An improvement in scores
Independence Blue Cross announced in April that it would give all primary-care offices in its network a 10 percent boost in payments and offer $33 million to those that improve quality and become medical homes.
Those that perform best will be paid the most.
Richard Snyder, chief medical officer for Independence, called the collaborative's increases "fairly spectacular."
"Twenty-five percent more had control of their blood pressure after a year; 33 percent more had hemoglobin [A1C] under 7 [which is good for blood sugar]; 43 percent more patients had [bad] LDL cholesterol below 130."
Mambu's practice had done well compared with others in Independence's vast network.
"Going from his 2008 to 2009 performance scores," Snyder said, "he went up 8.9 percent in one year, where the peer average went up 2.5 percent. And he's already starting at a higher rate than his peers. In other words, his effort is definitely noticeable.
"If you look at how satisfied his patients are, that's a similar story," Snyder said. "He had a 3.8 percent increase from 2008 to 2009, ending with almost 98 percent satisfaction."
The start of a network
Mambu has not reached the promised land, but he's close.
He sees what is possible.
He's forming a network with 15 regional practices certified as medical homes.
He gets excited as he talks about this. "What happens if these medical homes start networking, linking arms, strategically aligning with hospitals, labs, outpatient radiology, state agencies that are interested in information? Suppose we go to government and say, 'We're partnering and we want you to pay us differently?' "
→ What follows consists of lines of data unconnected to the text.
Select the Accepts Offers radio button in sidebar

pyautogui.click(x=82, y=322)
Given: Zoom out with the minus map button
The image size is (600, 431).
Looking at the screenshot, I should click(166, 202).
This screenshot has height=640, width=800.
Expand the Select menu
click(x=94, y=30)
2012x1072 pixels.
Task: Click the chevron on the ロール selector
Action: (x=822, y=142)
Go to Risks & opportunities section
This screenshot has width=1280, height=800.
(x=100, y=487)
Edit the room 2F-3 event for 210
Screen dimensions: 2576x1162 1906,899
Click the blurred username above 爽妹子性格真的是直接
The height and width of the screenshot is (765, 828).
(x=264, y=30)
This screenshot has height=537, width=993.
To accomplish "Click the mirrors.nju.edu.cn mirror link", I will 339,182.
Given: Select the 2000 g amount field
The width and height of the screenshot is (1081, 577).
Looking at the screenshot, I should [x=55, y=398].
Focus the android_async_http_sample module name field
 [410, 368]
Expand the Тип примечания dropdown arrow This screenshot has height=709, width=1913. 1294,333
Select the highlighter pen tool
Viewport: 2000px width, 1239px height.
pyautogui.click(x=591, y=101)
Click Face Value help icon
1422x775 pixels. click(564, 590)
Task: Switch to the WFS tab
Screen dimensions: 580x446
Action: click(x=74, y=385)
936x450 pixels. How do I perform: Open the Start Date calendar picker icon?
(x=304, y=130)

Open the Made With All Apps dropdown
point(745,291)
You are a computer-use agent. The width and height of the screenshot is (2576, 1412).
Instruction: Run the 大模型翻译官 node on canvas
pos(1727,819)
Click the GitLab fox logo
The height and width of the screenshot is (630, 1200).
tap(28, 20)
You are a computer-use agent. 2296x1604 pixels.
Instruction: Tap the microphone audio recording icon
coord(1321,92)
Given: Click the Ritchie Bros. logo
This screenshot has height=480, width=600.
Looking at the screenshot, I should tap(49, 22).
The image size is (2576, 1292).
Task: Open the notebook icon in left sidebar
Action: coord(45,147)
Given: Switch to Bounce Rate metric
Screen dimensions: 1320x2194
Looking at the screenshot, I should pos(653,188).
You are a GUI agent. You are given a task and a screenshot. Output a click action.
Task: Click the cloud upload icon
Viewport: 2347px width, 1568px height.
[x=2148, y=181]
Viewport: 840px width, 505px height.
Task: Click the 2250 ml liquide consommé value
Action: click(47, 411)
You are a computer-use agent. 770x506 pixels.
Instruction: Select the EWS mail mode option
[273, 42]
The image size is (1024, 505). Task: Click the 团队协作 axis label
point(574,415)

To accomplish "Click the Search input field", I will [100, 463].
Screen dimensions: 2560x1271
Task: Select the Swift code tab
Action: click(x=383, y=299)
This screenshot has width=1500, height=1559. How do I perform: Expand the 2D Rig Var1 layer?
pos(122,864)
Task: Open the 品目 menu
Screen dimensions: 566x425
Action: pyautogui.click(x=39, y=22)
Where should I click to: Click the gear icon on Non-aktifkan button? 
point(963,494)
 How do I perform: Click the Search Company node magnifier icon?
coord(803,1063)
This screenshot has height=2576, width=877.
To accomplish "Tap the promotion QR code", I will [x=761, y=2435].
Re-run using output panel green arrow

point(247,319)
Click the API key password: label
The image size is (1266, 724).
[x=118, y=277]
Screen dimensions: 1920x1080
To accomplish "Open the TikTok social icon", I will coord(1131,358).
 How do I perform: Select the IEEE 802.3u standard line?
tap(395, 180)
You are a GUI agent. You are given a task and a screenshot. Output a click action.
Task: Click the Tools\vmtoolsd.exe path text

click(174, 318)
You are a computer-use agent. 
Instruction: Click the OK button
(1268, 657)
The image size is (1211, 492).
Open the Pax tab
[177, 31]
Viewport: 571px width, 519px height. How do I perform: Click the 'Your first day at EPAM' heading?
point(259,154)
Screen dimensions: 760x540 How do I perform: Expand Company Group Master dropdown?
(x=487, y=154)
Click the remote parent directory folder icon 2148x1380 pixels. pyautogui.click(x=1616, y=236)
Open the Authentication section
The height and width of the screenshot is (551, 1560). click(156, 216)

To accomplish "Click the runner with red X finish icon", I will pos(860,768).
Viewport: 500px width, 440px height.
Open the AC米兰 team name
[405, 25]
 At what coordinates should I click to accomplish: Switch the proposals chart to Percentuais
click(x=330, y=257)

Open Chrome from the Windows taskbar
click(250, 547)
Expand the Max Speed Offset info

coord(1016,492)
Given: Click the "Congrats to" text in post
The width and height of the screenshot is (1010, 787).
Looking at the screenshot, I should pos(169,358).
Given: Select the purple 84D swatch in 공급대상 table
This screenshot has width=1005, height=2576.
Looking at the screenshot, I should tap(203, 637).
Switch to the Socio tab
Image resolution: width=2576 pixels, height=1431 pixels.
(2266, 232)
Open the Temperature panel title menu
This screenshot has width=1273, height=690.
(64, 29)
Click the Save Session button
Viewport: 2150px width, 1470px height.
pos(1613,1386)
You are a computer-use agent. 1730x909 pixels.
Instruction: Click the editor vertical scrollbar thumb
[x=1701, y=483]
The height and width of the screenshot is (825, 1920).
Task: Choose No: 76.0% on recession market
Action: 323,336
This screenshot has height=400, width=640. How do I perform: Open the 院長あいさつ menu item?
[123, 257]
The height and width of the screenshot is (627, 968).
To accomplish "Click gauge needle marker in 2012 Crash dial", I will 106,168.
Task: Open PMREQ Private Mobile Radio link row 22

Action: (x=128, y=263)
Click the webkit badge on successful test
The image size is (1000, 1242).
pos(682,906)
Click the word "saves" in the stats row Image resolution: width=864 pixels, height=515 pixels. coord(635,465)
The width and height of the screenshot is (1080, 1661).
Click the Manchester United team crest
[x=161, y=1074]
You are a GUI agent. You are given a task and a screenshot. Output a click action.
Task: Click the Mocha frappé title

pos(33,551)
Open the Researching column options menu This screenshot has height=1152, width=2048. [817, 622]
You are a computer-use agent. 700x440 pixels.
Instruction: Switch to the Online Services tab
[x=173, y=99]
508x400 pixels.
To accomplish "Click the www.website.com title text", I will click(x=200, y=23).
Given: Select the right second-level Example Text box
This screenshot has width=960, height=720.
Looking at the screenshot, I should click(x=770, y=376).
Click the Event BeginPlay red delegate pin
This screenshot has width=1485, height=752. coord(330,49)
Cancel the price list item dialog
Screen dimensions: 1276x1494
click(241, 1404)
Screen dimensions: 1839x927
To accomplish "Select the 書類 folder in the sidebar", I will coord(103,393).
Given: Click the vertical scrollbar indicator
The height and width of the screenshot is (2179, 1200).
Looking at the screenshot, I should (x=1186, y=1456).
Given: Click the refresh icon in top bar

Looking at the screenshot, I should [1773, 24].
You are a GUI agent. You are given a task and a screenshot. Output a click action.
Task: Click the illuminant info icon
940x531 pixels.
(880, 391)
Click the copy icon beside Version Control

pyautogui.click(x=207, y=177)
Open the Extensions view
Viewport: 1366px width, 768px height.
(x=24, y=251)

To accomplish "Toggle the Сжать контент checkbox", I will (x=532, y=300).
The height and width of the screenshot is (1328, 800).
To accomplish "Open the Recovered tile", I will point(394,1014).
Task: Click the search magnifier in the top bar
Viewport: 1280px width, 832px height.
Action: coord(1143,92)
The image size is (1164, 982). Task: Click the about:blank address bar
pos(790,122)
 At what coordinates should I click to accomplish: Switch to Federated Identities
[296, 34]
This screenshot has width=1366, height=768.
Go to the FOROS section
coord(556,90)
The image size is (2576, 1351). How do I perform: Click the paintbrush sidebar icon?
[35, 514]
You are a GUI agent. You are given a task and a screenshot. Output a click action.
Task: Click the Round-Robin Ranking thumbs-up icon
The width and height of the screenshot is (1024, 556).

He believes that in time these networks will contract directly with big employers and government to give medical care that will be cheaper and focus more on prevention.
The new health law provides billions of dollars and great discretion to the secretary of health and human services to promote the model around the country.
And Paul Grundy, director of health-care transformation at IBM, a leader of the TransforMED project, says the nation has already reached the tipping point. This will be the prevailing model of care, he said, and there's no going back.
Four hospital-owned practices at Abington, for example, will begin converting to medical homes within six months, chief operating officer Meg McGoldrick said. The hospital has asked Mambu to help.
Mambu says virtually all medical professionals will be forced to change in order to compete and survive.
One day soon, he says, it will come to pass. A doctor can dream.